-- BEGIN Provided text --

Making the same roast turkey year after year can get a little boring. And while I’ve mixed it up in the past by barbecuing, smoking, spatchcocking, deconstructing, and even deep-frying my birds, there comes a time when you just want to knock tradition out the window and come up with a whole new meal. This year is that year.
Turkey has a natural affinity with flavorful chiles, their darkly rich essence permeating the otherwise bland meat. Make sure to purchase pure chile powder, rather than chili powder which is a mixture of spices, seasonings, and salt. I chose ancho chile powder because I like the subtle spiciness, and sweet-smoky flavor. But you can also try chipotle or another pure chile. Just avoid anything overly spicy or your guests might not be too happy with you.

-- END Provided text --
-- BEGIN Stored rows --

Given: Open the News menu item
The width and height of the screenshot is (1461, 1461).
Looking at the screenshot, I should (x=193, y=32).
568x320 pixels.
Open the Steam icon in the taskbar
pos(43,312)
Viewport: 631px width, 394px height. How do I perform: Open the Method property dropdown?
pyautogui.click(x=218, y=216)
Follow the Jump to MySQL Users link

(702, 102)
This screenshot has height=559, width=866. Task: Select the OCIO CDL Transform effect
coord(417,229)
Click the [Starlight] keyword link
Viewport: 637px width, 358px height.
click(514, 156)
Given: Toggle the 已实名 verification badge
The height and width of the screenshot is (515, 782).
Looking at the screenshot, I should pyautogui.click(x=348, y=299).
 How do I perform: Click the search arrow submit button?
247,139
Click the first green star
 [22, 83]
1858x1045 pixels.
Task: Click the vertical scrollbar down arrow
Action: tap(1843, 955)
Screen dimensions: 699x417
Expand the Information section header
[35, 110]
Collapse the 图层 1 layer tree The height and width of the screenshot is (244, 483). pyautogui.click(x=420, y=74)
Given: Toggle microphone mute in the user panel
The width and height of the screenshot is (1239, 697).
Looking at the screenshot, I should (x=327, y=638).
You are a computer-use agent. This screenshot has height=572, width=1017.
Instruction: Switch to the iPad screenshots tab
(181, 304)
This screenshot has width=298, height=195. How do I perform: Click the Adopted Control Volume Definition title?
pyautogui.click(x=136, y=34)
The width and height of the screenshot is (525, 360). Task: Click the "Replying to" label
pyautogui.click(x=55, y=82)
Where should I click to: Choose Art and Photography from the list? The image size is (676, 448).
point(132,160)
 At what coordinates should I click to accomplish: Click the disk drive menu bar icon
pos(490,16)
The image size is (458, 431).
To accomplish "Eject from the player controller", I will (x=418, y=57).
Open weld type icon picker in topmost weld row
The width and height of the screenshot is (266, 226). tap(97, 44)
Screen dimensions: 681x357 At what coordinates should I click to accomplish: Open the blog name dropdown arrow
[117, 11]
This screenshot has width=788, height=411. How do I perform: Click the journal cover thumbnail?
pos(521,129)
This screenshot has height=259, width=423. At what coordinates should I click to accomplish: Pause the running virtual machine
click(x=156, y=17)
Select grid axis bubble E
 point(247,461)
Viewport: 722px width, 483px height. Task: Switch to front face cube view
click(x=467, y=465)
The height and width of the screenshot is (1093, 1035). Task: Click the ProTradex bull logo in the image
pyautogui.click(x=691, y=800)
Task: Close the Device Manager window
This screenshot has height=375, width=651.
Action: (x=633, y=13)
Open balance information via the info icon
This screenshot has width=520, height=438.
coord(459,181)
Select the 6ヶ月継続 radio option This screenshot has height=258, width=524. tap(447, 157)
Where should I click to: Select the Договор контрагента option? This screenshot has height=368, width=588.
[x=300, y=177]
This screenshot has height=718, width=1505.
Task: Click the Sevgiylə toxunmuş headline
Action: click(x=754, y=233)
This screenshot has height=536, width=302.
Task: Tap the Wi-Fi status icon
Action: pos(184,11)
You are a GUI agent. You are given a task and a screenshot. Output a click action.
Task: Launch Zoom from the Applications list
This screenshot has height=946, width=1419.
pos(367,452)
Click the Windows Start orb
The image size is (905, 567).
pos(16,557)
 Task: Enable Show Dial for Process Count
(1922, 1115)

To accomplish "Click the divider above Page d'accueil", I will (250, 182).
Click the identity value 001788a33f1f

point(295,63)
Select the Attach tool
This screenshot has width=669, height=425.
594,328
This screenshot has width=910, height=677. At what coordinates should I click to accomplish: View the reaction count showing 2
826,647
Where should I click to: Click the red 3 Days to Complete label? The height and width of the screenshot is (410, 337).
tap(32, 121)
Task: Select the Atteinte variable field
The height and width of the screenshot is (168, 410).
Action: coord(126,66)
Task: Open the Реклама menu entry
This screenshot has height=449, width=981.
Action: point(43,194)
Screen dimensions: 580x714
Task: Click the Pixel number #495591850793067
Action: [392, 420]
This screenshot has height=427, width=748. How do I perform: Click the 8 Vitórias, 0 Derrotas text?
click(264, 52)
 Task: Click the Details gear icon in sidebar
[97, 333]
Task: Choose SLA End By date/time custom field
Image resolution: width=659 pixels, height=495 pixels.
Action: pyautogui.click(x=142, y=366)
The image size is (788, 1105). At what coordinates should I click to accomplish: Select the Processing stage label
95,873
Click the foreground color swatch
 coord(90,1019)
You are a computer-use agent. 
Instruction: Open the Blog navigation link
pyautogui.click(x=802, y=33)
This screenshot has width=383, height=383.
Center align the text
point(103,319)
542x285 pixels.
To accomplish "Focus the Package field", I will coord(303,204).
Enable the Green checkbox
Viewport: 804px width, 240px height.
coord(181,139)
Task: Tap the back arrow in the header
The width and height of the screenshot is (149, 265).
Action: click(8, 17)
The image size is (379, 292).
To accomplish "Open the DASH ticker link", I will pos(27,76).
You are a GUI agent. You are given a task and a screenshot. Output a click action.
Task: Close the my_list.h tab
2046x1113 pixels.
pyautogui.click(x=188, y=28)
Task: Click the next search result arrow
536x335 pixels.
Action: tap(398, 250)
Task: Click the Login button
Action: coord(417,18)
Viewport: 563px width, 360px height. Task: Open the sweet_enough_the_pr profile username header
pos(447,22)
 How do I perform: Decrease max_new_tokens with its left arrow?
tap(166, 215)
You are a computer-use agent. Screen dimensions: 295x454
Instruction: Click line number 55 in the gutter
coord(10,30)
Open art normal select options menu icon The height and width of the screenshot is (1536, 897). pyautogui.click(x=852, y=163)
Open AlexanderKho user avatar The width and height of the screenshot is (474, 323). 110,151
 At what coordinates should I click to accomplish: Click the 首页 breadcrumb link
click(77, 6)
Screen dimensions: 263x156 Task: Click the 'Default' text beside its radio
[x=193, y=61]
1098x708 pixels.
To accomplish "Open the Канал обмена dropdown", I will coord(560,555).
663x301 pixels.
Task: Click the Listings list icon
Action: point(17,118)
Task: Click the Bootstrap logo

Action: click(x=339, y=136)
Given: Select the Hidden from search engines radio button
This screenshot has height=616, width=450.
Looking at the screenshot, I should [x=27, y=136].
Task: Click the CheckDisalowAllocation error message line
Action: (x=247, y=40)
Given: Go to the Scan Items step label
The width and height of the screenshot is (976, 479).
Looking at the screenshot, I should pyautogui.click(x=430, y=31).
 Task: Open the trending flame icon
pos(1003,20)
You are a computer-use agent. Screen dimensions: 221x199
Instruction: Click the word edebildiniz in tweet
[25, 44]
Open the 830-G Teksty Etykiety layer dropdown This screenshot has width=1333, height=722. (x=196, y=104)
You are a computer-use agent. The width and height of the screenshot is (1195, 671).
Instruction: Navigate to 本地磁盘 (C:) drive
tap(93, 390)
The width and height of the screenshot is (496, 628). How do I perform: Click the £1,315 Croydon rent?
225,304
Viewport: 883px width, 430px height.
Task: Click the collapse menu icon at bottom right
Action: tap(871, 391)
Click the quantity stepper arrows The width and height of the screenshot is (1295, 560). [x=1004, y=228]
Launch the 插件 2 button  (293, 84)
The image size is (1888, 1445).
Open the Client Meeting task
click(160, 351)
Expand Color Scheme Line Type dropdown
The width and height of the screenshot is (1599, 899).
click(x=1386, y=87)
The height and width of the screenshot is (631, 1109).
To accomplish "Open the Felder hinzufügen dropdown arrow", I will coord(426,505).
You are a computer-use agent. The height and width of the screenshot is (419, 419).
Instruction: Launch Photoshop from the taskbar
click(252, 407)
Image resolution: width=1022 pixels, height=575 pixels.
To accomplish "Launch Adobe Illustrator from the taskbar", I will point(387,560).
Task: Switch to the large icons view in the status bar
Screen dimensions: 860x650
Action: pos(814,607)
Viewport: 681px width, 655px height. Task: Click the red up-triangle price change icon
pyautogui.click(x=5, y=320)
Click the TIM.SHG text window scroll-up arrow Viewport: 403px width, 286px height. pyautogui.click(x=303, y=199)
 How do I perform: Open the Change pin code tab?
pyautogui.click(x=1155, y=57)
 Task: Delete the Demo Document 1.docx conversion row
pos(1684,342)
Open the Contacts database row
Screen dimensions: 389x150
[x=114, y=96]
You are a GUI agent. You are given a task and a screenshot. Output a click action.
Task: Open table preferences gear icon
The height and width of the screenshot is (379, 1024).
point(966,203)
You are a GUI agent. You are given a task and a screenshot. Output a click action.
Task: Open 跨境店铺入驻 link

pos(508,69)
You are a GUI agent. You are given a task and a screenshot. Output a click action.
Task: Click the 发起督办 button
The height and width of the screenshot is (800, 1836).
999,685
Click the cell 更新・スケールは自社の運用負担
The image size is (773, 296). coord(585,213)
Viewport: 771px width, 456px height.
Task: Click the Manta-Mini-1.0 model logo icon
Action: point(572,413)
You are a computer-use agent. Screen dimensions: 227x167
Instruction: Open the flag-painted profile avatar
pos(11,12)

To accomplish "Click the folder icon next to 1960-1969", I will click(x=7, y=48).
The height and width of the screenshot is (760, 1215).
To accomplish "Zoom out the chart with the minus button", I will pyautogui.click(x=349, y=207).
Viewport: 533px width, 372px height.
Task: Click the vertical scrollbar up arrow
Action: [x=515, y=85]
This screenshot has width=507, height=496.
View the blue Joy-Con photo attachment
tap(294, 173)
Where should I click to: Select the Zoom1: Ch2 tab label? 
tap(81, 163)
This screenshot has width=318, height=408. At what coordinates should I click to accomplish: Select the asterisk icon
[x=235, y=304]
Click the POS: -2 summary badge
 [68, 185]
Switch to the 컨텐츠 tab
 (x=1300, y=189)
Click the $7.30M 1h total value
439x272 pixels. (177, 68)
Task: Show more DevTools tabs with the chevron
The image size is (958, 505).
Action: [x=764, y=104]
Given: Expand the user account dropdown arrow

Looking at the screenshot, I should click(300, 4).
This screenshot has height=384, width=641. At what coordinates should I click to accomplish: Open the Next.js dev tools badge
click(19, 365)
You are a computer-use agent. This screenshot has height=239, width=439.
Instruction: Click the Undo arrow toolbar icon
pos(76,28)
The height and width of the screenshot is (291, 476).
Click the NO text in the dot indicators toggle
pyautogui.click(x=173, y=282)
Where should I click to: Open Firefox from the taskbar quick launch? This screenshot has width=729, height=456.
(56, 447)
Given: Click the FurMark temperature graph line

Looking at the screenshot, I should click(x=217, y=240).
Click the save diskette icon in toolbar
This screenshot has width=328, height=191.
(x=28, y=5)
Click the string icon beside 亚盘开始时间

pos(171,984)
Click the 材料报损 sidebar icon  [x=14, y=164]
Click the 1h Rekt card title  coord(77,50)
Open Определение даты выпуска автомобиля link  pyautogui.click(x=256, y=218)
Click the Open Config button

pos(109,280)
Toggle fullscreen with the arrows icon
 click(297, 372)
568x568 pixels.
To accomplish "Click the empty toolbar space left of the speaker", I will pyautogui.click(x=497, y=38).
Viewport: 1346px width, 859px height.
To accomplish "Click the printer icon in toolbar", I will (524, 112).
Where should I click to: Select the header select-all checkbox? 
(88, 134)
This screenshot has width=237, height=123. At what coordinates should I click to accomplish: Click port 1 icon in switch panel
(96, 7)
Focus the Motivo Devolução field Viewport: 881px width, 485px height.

-- END Stored rows --

■ What you have to do
In the turkey passage, which chile powder was chosen, and for what qualities? The items play no part in this exercise.

■ Output of the exercise
Ancho chile powder, chosen for its subtle spiciness and sweet-smoky flavor.